-- What is expected --
Copy all records verbatim.
Start of Data extract
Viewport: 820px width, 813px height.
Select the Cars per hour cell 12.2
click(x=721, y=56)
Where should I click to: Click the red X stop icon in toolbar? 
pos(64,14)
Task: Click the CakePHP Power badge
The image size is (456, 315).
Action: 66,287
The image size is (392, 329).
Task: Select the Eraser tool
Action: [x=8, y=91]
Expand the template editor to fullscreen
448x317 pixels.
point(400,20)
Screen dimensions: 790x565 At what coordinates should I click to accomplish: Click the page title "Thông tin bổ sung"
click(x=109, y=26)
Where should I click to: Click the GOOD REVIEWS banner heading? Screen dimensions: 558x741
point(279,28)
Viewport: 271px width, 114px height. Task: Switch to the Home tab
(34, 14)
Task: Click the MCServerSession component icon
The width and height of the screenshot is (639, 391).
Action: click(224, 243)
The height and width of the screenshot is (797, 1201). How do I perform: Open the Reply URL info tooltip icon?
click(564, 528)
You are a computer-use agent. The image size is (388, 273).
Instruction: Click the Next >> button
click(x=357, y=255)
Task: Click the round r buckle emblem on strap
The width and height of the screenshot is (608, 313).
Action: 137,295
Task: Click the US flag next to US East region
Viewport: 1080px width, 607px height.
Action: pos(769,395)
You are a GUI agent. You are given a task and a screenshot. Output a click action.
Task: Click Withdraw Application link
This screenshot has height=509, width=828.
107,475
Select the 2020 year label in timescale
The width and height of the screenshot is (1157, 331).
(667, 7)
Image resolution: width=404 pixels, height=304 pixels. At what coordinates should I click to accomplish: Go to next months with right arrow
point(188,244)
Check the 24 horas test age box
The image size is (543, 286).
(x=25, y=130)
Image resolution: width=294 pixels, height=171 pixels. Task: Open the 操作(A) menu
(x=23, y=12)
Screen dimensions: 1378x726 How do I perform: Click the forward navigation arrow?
End of Data extract
-- Answer section --
Viewport: 820px width, 813px height.
Select the Cars per hour cell 12.2
click(x=721, y=56)
Where should I click to: Click the red X stop icon in toolbar? 
pos(64,14)
Task: Click the CakePHP Power badge
The image size is (456, 315).
Action: 66,287
The image size is (392, 329).
Task: Select the Eraser tool
Action: [x=8, y=91]
Expand the template editor to fullscreen
448x317 pixels.
point(400,20)
Screen dimensions: 790x565 At what coordinates should I click to accomplish: Click the page title "Thông tin bổ sung"
click(x=109, y=26)
Where should I click to: Click the GOOD REVIEWS banner heading? Screen dimensions: 558x741
point(279,28)
Viewport: 271px width, 114px height. Task: Switch to the Home tab
(34, 14)
Task: Click the MCServerSession component icon
The width and height of the screenshot is (639, 391).
Action: click(224, 243)
The height and width of the screenshot is (797, 1201). How do I perform: Open the Reply URL info tooltip icon?
click(564, 528)
You are a computer-use agent. The image size is (388, 273).
Instruction: Click the Next >> button
click(x=357, y=255)
Task: Click the round r buckle emblem on strap
The width and height of the screenshot is (608, 313).
Action: 137,295
Task: Click the US flag next to US East region
Viewport: 1080px width, 607px height.
Action: pos(769,395)
You are a GUI agent. You are given a task and a screenshot. Output a click action.
Task: Click Withdraw Application link
This screenshot has height=509, width=828.
107,475
Select the 2020 year label in timescale
The width and height of the screenshot is (1157, 331).
(667, 7)
Image resolution: width=404 pixels, height=304 pixels. At what coordinates should I click to accomplish: Go to next months with right arrow
point(188,244)
Check the 24 horas test age box
The image size is (543, 286).
(x=25, y=130)
Image resolution: width=294 pixels, height=171 pixels. Task: Open the 操作(A) menu
(x=23, y=12)
Screen dimensions: 1378x726 How do I perform: Click the forward navigation arrow?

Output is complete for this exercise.